Bone mass changes constantly throughout our lifetimes, albeit more slowly than is typical for other organs, and in a manner that is non-uniform from site to site. The metabolic rate or remodeling rate in lamellar bone is 6 times more rapid than that in cortical bone. Thus, in situations where bone loss is stimulated, rapid loss will occur first in areas rich in trabecular bone such as the vertebral bodies, and later in  cortical bone sites. Although this is evident as we watch children develop from infancy through adolescence to adulthood, we tend to underestimate the dynamic state of skeletal tissue in older individuals

The cellular elements in bone responsible for bone formation and resorption have been recognized to form a functional unit termed the basic multicellular unit (BMU, Frost 1969).

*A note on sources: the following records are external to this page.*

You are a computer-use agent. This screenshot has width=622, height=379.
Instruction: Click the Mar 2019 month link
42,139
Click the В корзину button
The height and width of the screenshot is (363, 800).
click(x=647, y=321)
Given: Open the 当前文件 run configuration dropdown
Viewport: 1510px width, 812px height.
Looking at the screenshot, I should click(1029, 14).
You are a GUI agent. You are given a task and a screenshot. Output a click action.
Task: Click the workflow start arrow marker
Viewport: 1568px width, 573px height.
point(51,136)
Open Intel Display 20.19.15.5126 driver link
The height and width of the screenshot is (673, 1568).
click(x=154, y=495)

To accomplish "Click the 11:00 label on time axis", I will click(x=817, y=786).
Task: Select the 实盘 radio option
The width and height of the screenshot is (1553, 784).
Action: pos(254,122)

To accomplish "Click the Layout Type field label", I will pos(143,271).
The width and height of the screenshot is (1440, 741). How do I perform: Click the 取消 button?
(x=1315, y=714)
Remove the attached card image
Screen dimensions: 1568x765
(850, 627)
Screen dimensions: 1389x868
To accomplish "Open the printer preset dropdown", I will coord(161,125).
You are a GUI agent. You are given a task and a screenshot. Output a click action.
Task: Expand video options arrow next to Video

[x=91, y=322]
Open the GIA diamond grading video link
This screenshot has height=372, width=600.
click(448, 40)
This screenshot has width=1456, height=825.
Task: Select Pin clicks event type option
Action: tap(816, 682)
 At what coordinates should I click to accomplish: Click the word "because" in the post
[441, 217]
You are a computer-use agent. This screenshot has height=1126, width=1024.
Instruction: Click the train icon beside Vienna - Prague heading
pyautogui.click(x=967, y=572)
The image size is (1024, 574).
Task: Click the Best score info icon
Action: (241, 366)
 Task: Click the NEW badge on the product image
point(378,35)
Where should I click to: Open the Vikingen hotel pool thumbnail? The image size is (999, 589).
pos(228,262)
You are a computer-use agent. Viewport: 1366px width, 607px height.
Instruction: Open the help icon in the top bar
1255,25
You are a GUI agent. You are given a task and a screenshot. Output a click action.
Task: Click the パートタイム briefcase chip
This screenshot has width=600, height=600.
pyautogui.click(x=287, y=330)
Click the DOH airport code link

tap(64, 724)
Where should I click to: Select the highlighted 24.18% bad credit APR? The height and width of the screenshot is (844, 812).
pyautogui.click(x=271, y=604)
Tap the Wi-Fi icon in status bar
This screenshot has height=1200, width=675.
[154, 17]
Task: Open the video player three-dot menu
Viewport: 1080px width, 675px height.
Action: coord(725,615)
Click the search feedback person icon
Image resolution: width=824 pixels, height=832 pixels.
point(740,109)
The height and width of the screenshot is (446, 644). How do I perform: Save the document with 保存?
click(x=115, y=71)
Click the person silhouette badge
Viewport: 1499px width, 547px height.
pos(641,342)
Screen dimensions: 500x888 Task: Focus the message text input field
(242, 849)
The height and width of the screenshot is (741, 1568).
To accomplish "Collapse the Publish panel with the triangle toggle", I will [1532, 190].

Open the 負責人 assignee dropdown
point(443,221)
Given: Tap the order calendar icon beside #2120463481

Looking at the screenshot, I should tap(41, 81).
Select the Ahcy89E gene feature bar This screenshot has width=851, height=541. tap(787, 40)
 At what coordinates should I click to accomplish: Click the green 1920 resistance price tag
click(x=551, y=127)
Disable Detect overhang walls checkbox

Osteoprogenitor Cells: Also termed bone marrow stromal cells, osteoprogenitor cells which are initially fibroblastic in appearance, differentiate into preosteoblastic and mature osteoblastic cells lining the endosteal surfaces of bone.

The term osteoprogenitor or marrow stromal cell is restricted to multipotential cells of the adherant stromal fibroblastic system of bone marrow.  By definition these include osteoblasts and pre-osteoblasts found near the bone surfaces, fibroblasts and reticular cells, terms commonly used for the soft tissue connective tissue cells of marrow, and  blood vessel walls and marrow adipocytes. The proposed lines of stromal cells have been designated fibroblastic, reticular, adipocytic and osteogenic.

Recent studies have focused on the role played by stromal cells in the maintenance of the osteoblast pool and its replenishment during normal bone remodeling and following fracture.  Initially described by Friedenstein et al., the function of osteoprogenitor cells has been studied under a variety of conditions including normal aging where cell activity declines, following stimulation with hormones and growth inducing peptides, and in the rat hindlimb  suspension model of microgravity. 

Osteoblasts: The osteoblast is the differentiated product of the marrow stromal cell that directs the deposition of bone matrix and its calcifiation.

Osteoclasts: The osteoclast is the major bone resorbing cell.  Osteoclasts differentiate from early bone marrow precursors of the granulocyte macrophage family that differentiate into mononuclear precursor cells (pre-ostoclasts) and that form mature osteoclasts under the influence of several differentiating factors including interleukin-1, tumor necrosis factor, (TNF),  PTH and 1,25 (OH)2 Vit D.  The mature osteoclast is a multinucleated cell with a characteristic ruffled border that overlies the endosteal surface forming a bone resorbing compartment.  The attachment is dependent on specific cell-surface integrin receptors that bind to specific matrix protein sequences.  The osteoclast synthesizes lysosomal enzymes including tartrate-resistant acid phosphatase (TRAP), and collagenases that are secreted via the ruffled border into this extracellular space. Osteoclasts synthesize carbonic anhydrase and H+  exchangers (Na K ATPase, HCO3/Cl and NA/H exchangers) that facilitate the secretion of acid across the ruffled border into the sealed zone thus inducing resorption of the underlying bone matrix.

Osteocytes: The osteocyte is the final differentiation stage for the osteoblast. During the process of bone formation, osteoblasts on the endosteal surface are incorporated into bone matrix where they form osteocytes.  Mature osteocytes are stellate-shaped cells enclosed in the lacunar-canalicular system of mineralized bone matrix.  The dendritic processes of individuals osteocytes are in contact with other cells though the canalicular system thus providing a syncitial meshwork of cells that communicate with each other through cell membrane gap junctions.  Osteocytes, are extremely sensitive to mechanical stress, a quality that is probably linked to the process of mechanical adaptation (Wolff's law). The in vivo operating cell stress derived from bone loading is likely a flow of an interstitial fluid along the surface of the osteocytes and lining cells.

Lining Cells: These are flattened cells which line trabecular surfaces.  Lining cells are one stage in the formation of the osteocyte which is embedded in cortical bone matrix.   Although not well characterized, it is likely that the lining cells elaborate a number of  growth factors and cytokines.